What you are asked to do :: Spot each line in the data below containing "computer" and copy it.

Excerpts from a dataset
----------------------------------------

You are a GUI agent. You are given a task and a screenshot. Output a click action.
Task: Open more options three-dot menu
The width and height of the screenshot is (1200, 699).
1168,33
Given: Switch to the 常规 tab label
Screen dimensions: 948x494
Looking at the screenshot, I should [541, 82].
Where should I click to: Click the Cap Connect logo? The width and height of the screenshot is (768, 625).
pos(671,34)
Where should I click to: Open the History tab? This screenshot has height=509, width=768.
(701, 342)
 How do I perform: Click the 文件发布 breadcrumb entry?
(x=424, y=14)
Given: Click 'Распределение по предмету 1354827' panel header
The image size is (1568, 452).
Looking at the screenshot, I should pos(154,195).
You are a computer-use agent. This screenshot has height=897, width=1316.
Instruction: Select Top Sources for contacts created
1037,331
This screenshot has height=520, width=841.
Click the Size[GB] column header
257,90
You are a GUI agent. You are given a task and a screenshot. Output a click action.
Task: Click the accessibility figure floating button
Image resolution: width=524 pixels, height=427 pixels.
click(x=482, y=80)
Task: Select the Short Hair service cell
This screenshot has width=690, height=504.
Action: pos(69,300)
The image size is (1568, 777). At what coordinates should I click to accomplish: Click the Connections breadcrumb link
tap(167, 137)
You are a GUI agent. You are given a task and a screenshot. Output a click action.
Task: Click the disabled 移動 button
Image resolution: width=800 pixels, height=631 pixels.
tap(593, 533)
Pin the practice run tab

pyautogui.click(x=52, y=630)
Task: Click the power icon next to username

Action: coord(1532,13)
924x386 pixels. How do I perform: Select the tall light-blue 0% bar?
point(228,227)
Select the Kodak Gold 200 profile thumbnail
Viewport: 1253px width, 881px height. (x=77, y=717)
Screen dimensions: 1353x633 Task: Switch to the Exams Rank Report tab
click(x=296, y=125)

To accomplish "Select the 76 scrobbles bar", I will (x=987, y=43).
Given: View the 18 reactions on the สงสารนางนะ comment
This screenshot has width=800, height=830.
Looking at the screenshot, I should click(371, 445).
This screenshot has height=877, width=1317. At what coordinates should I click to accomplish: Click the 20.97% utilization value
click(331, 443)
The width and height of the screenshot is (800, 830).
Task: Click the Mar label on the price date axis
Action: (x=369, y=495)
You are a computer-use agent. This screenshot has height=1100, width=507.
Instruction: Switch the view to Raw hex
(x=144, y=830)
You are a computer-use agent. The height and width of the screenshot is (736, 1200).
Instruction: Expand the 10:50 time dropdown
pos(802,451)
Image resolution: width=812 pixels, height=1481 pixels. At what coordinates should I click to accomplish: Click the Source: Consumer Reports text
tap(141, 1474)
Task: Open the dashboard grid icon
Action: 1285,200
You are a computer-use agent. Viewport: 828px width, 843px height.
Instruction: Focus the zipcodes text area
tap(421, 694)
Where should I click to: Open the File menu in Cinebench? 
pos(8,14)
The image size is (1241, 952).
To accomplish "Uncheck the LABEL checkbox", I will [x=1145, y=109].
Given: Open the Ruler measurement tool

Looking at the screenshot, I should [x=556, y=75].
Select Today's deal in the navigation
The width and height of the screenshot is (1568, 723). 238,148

----------------------------------------

Expected output ::
You are a computer-use agent. This screenshot has height=897, width=1316.
You are a computer-use agent. This screenshot has height=1100, width=507.
You are a computer-use agent. The height and width of the screenshot is (736, 1200).
You are a computer-use agent. Viewport: 828px width, 843px height.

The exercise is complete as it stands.